» **Problem to work on**
Once the line containing "How do I perform: Take" is found in the entries below, reproduce it and every line after it, stopping at and including the line containing "Task: Tap the battery indicator in status bar"; reproduce nothing else, and keep each line exact.
»»
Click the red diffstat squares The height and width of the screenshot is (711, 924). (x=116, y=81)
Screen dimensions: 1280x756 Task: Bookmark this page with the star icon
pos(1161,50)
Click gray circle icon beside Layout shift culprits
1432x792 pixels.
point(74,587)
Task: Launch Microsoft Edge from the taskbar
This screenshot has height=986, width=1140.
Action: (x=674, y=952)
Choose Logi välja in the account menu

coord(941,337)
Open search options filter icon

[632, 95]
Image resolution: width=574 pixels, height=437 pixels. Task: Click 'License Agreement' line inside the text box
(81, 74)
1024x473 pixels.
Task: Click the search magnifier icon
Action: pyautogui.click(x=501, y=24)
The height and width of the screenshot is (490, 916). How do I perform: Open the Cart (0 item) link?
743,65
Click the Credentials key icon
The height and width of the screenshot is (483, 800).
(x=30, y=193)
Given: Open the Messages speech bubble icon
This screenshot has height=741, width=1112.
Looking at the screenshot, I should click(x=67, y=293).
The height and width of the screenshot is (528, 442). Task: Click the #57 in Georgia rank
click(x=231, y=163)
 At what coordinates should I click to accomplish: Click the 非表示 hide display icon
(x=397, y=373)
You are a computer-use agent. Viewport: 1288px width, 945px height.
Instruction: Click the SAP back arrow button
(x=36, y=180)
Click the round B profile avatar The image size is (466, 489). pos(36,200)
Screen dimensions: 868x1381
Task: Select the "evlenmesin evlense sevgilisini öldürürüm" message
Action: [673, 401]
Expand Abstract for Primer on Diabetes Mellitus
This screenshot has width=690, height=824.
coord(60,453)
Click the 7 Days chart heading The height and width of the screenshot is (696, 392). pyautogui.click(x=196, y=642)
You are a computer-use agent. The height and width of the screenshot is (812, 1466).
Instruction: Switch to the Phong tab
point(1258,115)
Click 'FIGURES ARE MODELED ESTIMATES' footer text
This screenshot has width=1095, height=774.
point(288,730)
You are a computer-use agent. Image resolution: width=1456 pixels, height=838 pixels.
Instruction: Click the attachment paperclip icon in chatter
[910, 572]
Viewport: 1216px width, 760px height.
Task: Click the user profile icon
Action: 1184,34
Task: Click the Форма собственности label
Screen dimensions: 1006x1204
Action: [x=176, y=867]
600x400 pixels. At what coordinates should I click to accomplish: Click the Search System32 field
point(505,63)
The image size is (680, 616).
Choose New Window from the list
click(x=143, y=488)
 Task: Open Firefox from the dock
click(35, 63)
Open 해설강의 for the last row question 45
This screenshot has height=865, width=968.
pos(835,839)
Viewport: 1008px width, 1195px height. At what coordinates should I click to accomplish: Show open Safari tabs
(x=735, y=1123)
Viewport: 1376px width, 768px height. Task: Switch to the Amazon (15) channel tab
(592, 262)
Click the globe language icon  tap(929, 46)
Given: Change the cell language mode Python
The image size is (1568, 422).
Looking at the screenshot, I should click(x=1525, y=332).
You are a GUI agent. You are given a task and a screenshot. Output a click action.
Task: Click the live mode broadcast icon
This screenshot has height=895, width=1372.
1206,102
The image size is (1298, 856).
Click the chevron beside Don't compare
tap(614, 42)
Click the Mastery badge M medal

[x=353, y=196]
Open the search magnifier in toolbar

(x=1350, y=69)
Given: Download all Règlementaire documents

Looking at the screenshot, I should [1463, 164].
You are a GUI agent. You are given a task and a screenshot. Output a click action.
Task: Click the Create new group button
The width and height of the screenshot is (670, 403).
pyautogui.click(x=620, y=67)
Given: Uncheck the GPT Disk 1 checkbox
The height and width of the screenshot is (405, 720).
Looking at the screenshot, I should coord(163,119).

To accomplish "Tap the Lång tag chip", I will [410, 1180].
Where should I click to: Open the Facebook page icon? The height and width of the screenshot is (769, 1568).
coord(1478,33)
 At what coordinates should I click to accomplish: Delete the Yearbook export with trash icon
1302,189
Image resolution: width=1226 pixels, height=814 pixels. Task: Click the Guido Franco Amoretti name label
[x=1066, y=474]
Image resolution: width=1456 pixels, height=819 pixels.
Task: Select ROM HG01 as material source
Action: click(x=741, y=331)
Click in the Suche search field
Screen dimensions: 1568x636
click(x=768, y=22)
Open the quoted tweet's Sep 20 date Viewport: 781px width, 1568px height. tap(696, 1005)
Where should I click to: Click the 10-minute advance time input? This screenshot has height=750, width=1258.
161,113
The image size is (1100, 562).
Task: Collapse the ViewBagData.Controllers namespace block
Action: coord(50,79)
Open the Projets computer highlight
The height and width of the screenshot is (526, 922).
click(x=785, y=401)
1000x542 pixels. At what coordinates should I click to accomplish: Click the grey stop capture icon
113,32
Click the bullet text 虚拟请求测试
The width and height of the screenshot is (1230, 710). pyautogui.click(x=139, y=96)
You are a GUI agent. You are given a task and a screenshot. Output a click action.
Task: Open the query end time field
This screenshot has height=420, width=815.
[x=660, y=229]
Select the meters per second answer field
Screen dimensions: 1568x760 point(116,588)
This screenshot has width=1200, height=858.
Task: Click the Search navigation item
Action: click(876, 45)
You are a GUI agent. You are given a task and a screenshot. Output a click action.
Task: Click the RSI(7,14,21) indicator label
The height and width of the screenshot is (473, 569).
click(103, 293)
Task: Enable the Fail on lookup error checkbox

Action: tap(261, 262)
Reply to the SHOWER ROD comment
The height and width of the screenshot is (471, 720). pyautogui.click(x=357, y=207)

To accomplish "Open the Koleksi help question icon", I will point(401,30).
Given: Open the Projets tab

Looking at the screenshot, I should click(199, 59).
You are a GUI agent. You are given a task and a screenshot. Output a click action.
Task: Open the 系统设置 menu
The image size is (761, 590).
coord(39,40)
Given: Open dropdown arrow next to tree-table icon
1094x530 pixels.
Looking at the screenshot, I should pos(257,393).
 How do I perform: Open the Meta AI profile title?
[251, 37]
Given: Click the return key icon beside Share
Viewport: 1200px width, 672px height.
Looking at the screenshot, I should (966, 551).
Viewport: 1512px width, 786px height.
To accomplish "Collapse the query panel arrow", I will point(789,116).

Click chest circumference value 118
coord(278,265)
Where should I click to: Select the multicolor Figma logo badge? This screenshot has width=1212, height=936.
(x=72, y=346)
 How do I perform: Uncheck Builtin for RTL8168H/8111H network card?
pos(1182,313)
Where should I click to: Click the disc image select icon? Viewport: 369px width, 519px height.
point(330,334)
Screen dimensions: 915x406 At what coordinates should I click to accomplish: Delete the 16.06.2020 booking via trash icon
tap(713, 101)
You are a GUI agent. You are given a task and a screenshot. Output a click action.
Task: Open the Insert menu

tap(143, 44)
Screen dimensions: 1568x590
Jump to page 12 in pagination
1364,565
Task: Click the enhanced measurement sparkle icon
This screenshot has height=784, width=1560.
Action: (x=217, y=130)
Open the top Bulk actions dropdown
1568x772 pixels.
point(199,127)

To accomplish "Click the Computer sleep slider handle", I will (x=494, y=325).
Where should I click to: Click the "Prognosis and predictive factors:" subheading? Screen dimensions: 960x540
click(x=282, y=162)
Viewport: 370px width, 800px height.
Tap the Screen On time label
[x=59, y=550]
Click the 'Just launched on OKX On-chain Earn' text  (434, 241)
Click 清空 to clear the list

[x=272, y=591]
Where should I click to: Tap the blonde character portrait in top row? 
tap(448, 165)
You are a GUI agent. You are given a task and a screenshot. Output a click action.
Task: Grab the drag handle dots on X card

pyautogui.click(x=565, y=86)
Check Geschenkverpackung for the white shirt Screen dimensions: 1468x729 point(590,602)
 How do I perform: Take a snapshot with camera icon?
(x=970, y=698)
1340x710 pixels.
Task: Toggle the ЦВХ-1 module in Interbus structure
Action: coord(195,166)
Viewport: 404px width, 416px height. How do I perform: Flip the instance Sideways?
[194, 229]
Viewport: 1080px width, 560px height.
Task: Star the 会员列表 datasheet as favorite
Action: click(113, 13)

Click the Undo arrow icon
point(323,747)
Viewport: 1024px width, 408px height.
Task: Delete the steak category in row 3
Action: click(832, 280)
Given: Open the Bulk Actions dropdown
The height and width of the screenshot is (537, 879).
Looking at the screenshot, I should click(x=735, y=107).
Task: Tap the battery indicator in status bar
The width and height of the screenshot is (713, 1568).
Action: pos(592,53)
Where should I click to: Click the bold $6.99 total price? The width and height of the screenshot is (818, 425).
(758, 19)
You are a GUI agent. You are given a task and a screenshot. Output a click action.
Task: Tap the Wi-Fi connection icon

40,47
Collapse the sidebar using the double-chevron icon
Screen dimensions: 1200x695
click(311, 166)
««
» **Finished exercise**
 How do I perform: Take a snapshot with camera icon?
(x=970, y=698)
1340x710 pixels.
Task: Toggle the ЦВХ-1 module in Interbus structure
Action: coord(195,166)
Viewport: 404px width, 416px height. How do I perform: Flip the instance Sideways?
[194, 229]
Viewport: 1080px width, 560px height.
Task: Star the 会员列表 datasheet as favorite
Action: click(113, 13)

Click the Undo arrow icon
point(323,747)
Viewport: 1024px width, 408px height.
Task: Delete the steak category in row 3
Action: click(832, 280)
Given: Open the Bulk Actions dropdown
The height and width of the screenshot is (537, 879).
Looking at the screenshot, I should click(x=735, y=107).
Task: Tap the battery indicator in status bar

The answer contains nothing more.